### PROBLEM
Extract each line of the data below that contains the string "number". Copy every matching line in full.

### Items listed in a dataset
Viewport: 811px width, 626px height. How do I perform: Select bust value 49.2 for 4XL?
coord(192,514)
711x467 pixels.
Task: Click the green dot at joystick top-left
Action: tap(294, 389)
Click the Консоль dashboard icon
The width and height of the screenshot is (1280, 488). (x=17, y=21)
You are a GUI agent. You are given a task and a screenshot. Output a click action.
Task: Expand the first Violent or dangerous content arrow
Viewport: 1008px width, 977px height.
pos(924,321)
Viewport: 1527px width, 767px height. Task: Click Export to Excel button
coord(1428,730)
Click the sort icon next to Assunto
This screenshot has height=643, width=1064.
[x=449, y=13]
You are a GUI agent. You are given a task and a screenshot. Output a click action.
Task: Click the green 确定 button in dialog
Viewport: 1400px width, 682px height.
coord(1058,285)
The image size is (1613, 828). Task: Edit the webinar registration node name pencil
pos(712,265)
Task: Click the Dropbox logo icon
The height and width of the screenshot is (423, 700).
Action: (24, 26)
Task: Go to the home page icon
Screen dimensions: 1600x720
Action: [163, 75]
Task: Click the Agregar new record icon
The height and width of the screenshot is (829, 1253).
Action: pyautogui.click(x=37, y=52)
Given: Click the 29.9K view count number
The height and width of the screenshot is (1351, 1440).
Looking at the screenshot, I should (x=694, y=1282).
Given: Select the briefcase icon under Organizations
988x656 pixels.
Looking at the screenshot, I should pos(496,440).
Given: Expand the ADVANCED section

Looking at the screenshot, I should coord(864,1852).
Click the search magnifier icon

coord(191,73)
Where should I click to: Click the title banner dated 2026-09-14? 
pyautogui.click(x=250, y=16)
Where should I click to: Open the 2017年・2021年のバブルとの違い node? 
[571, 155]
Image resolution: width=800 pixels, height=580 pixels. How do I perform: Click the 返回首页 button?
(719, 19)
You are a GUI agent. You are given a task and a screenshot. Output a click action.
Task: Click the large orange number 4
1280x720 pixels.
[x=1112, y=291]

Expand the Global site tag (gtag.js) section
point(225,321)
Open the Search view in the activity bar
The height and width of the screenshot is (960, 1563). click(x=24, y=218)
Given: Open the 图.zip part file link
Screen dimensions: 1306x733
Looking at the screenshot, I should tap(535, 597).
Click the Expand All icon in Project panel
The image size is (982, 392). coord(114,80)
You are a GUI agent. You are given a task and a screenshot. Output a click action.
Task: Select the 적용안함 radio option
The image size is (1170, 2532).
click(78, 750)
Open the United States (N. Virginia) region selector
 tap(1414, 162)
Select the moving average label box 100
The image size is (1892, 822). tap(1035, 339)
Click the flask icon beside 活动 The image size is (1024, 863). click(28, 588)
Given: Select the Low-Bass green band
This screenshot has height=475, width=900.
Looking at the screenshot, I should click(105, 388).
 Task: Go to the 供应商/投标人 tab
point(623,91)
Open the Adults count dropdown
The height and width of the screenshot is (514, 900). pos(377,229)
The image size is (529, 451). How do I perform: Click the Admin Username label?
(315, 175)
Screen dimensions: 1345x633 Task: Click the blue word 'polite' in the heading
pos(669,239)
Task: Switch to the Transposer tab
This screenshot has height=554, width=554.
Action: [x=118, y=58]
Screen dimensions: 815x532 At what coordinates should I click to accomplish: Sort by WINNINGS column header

### PROBLEM SOLUTION
Given: Click the 29.9K view count number
Task: Click the large orange number 4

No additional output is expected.